In August 2024, the Kaikōura Dark Sky Trust applied to DarkSky International for designation of an area of 2039 km2 as an International Dark Sky Sanctuary. A dark sky sanctuary is a type of dark sky place defined as:

A public or private land that has an exceptional or distinguished quality of starry nights and a nocturnal environment that is protected for its scientific, natural, or educational value, its cultural heritage, and/or public enjoyment.

DarkSky International announced the designation on 12 September 2024. At the time of the announcement, it was only the 22nd location world-wide to receive this recognition. Kaikōura is the third dark sky sanctuary to be accredited in New Zealand, after Aotea Great Barrier Island in 2017 and Stewart Island/Rakiura in 2019. The Kaikōura Dark Sky Trust plans to apply for the Kaikōura township to be recognised with international dark sky community status. Accreditation of the Kaikōura Dark Sky Sanctuary is a step towards New Zealand seeking accreditation as a Dark Sky Nation.

== Changes to lighting ==
In addition to seeking accreditation as a dark-sky preserve, the objectives of the Kaikōura Dark Sky Trust include protecting and enhancing the night skies and leading initiatives to reduce light pollution in the Kaikōura District. In 2024, the Trust submitted a plan change request to the District Council, seeking changes to council regulations about lighting that would meet requirements for the designation of a dark-sky preserve. These changes were adopted, and apply to new build projects and when lighting is being replaced. The changes to the Kaikōura District outdoor lighting rules were aimed at new builds, and designed to reduce unnecessary or excessive use of artificial light at night. The rules include the use of motion sensors to activate lights, replacement of light fittings at their end-of-life using lamps with a colour temperature of 3,000 K or less, and restrictions for night-time lighting for sports events and for illumination of buildings for aesthetic purposes.

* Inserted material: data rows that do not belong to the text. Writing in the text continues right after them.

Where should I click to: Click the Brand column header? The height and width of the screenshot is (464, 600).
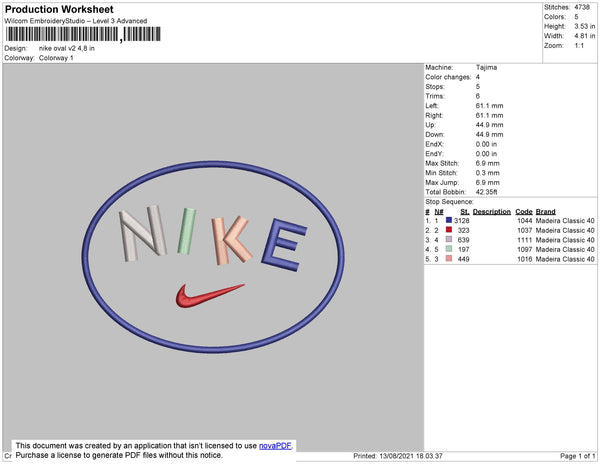point(546,212)
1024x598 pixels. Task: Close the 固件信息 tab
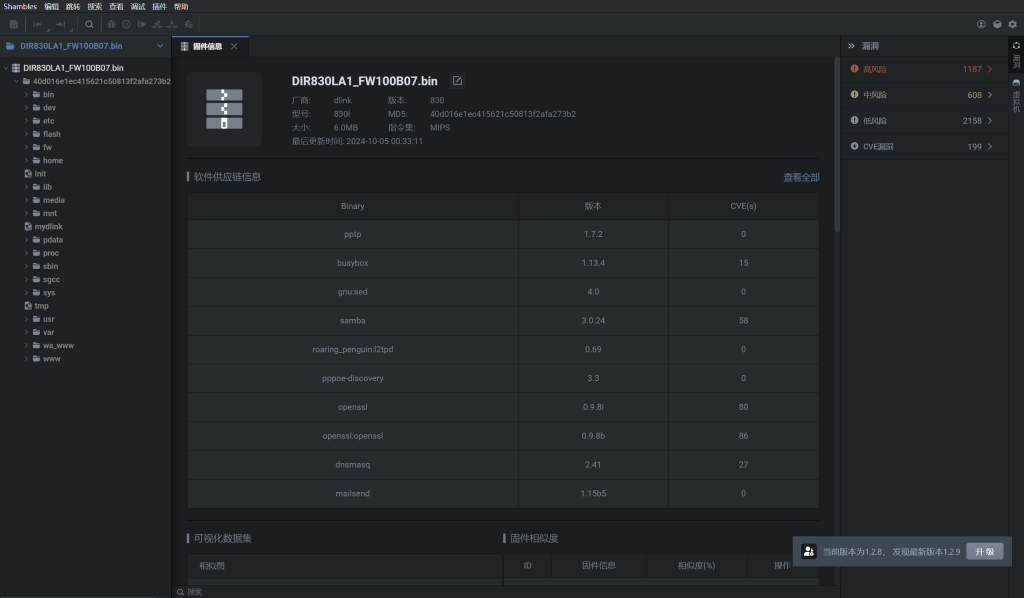234,46
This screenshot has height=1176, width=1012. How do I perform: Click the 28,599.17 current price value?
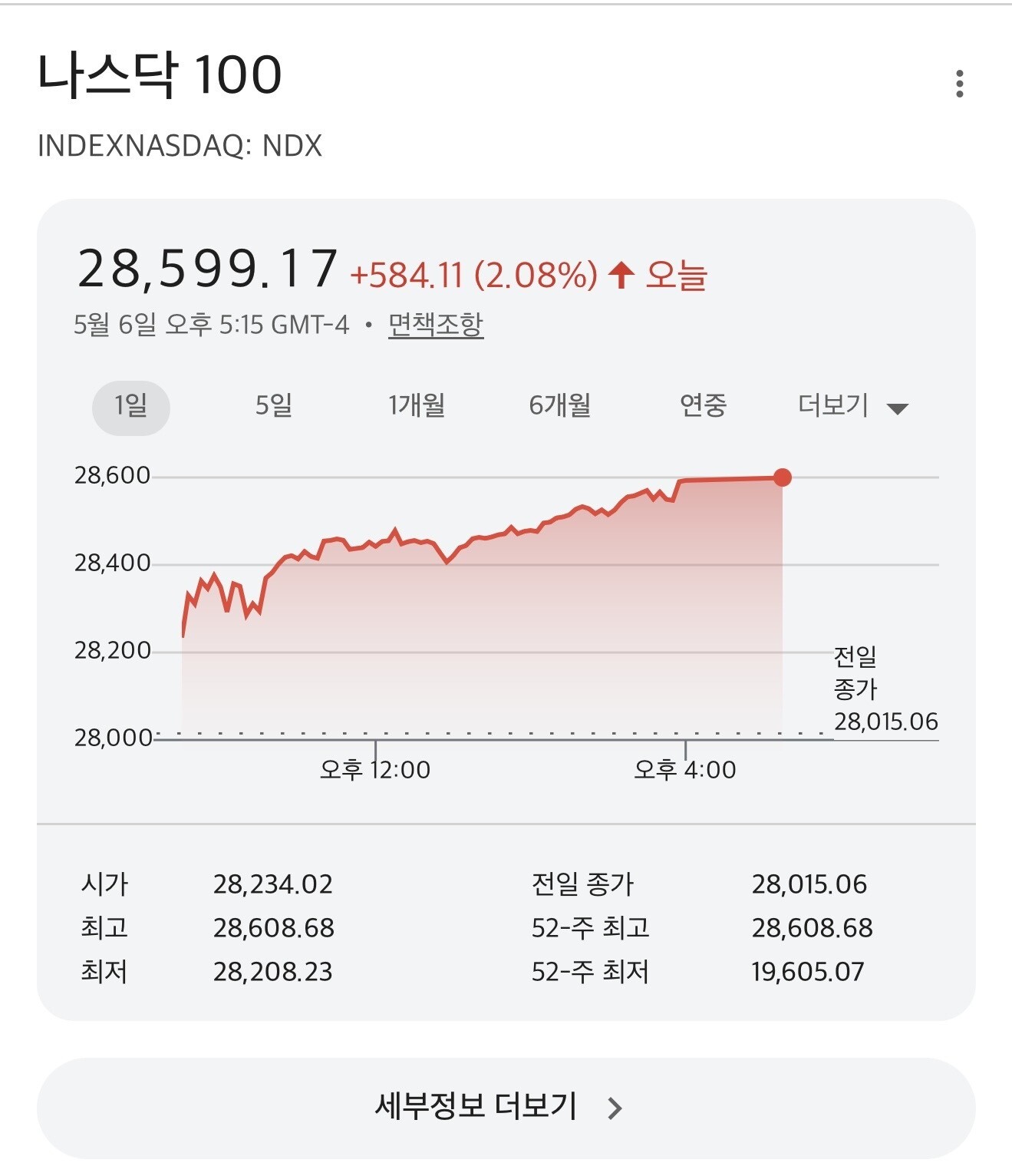[x=208, y=269]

The New Zealand Transport Agency (NZTA) agreed to change the street lighting on State Highway 1 through the town, using fully-shielded luminaires with colour temperature of 2,200 K or 2,700 K. A staged programme of works to replace old lights began in April 2025 and was completed late that year, with NZTA ensuring that warm LED colour temperatures were used in areas on the known flight paths of the Hutton's shearwater.

== Astrotourism ==
The Kaikōura Dark Sky Sanctuary is promoted as an astrotourism destination, with commercial operators providing stargazing experiences for visitors. The town is planning for astrotourism to help Kaikōura become a year-round tourist destination.

== Recognition and awards ==
In May 2025, Nicky McArthur was recognised by the Royal Astronomical Society of New Zealand with a Bright Star award for her work in leading the establishment of the Dark Sky Sanctuary.

In November 2025, Larry Field of the Kaikōura Dark Sky Trust was recognised by DarkSky International with the 2025 Dr. Arthur Hoag and William T. Robinson Award for his science, advocacy and engagement with the community to protect and promote the night sky.